With all that methodology out of the way, we can get to the fun stuff. Here's the first big fat list: The ten schools with the highest-earning graduates over the next 20 years. By this measure, Harvey Mudd is America's one million-dollar college.
Harvey Mudd's record here is impressive. But its net cost is more than twice as much as Harvard's due to their disparity in grant aid. So it's also useful to look at annualized ROI—the "bang-for-your-buck" measure.
By that dollar-for-dollar measure, the best college investment isn't Harvey Mudd, Cal Tech, MIT, or any of those schools you might expect. It's the University of Virginia (if you're an in-state student) and Georgia Tech. Harvard and Stanford also crack the top 10. (Alert: I've shortened the Y-axis here to highlight just how far ahead UVA and Georgia Tech are.)
Everybody graduates from college with a major. So I wanted to know not just which college grads get richest but which college majors are the tickets to richness? PayScale tracks that, too. And no degree in America is more valuable than a computer-science major at Stanford, Columbia, or Berkeley. Notably, the most valuable non-computer-science major in the country is also at Stanford: economics.

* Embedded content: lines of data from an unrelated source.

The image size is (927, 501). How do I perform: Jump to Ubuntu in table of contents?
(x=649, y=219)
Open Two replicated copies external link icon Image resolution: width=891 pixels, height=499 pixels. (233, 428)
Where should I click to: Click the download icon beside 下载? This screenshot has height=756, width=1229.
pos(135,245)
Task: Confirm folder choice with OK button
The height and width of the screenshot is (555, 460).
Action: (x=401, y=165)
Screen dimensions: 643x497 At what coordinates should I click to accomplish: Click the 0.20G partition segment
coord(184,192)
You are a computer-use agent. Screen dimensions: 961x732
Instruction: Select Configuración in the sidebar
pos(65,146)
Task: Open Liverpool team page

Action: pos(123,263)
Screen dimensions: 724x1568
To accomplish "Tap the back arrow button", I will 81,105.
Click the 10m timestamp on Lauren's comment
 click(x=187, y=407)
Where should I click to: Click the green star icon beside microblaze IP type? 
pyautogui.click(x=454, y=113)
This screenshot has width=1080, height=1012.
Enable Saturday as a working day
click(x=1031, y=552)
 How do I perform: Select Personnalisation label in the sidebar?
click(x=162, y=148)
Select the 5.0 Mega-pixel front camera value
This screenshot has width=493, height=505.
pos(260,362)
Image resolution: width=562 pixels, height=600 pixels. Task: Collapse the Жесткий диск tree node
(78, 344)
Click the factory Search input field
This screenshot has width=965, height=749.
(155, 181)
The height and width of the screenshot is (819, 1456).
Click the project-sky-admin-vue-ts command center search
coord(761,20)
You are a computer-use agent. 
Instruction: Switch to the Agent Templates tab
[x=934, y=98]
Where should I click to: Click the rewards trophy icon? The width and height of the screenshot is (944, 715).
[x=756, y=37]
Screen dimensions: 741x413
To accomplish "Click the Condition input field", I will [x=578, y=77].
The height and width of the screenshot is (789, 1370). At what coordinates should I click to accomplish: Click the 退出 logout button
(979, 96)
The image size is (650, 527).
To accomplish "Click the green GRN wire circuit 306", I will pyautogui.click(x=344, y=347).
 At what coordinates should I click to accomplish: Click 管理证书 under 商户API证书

But once again, for dollar-for-dollar investment, nothing beats going to the University of Virginia as an in-state student. PayScale found that a degree in business, or computer science, or engineering, or economics at UVA has a higher dollar-for-dollar return than any major at any other school in the country. Yes, better than majoring in finance at Harvard, or computer science at Stanford, or business at Berkeley, or anything at Harvey Mudd.
It's important to be clear about what this study is telling us and what it's not telling us. The fact that the most valuable colleges here seem so predictable is an interesting data point, because the predictably best colleges tend to get the best students. So what you're seeing here isn't just the quality of the school's education but also the quality of the students it attracts.